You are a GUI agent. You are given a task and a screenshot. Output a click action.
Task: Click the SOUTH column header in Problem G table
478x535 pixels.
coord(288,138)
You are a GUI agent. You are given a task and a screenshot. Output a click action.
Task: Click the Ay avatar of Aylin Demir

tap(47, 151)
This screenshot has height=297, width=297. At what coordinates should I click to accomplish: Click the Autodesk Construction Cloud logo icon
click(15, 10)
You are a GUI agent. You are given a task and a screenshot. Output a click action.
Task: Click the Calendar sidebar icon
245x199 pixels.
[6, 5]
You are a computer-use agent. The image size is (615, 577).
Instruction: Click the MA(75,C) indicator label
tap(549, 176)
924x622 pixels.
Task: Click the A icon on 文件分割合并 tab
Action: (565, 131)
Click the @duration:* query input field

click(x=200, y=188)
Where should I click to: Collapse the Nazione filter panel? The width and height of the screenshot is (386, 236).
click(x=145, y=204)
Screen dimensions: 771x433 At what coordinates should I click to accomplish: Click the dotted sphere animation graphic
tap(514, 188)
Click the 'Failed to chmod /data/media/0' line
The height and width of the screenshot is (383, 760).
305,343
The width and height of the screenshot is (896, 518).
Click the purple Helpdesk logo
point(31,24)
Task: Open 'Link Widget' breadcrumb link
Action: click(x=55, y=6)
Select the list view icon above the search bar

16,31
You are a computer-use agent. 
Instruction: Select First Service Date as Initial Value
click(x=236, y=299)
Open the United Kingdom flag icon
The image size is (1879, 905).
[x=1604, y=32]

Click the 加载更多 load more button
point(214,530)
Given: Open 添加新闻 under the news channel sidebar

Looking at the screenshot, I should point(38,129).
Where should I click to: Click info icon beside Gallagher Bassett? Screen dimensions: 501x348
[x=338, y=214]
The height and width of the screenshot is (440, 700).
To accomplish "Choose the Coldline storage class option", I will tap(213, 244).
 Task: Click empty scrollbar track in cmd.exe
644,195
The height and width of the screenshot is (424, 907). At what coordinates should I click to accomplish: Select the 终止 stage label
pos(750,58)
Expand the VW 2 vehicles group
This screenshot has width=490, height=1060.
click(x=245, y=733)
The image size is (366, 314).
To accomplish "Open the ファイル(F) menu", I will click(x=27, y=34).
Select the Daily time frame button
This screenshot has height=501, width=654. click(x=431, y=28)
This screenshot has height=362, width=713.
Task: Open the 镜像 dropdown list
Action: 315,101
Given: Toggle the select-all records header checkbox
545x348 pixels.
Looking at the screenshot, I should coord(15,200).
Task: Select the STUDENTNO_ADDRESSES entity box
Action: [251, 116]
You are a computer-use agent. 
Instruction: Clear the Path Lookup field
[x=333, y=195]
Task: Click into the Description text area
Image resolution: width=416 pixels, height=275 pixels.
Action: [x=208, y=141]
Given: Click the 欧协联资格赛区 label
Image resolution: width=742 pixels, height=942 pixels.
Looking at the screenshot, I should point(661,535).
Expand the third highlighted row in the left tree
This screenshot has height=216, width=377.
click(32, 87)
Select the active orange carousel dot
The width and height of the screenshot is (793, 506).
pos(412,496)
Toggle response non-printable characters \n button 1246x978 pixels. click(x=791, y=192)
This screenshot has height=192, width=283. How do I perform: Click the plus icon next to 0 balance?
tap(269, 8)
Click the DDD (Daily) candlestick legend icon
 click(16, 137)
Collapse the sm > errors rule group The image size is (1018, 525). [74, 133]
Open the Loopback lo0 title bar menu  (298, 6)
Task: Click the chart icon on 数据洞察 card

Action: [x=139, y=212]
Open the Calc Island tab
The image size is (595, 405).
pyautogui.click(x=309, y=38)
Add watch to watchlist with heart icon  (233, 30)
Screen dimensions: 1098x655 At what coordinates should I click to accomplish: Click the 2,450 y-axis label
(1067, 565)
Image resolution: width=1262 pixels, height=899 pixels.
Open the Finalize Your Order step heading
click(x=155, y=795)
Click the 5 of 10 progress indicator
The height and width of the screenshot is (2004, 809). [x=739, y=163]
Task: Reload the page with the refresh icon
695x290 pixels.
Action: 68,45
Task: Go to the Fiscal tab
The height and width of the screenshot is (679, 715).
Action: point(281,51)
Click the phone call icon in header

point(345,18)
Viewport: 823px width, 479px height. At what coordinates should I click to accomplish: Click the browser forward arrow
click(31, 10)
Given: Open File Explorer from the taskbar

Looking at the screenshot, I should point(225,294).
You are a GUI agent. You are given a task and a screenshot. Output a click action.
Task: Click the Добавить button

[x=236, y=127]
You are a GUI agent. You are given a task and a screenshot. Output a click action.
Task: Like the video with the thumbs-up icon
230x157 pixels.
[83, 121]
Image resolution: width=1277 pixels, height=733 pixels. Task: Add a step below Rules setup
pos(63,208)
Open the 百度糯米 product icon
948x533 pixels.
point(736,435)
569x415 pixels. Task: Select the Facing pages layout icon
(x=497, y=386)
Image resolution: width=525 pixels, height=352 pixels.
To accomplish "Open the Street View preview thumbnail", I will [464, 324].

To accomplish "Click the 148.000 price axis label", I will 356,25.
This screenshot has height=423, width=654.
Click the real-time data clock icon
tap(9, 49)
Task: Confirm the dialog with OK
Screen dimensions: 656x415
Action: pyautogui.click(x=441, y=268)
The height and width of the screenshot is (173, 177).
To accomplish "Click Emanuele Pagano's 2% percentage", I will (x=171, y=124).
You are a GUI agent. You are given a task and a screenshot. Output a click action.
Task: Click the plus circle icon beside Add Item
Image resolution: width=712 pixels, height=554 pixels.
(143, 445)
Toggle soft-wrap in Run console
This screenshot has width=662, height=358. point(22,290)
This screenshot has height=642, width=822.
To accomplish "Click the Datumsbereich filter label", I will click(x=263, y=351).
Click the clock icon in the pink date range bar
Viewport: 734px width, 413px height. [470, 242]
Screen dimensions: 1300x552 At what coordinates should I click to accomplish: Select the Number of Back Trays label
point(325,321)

────

_EXERCISE DETAILS:_ The response should hold exactly the lines starting at the line with "Instruction: Select First" and ending at the line with "The height and width of the screenshot is (440, 700).", and no other line of the material above.

_PROBLEM SOLUTION:_
Instruction: Select First Service Date as Initial Value
click(x=236, y=299)
Open the United Kingdom flag icon
The image size is (1879, 905).
[x=1604, y=32]

Click the 加载更多 load more button
point(214,530)
Given: Open 添加新闻 under the news channel sidebar

Looking at the screenshot, I should point(38,129).
Where should I click to: Click info icon beside Gallagher Bassett? Screen dimensions: 501x348
[x=338, y=214]
The height and width of the screenshot is (440, 700).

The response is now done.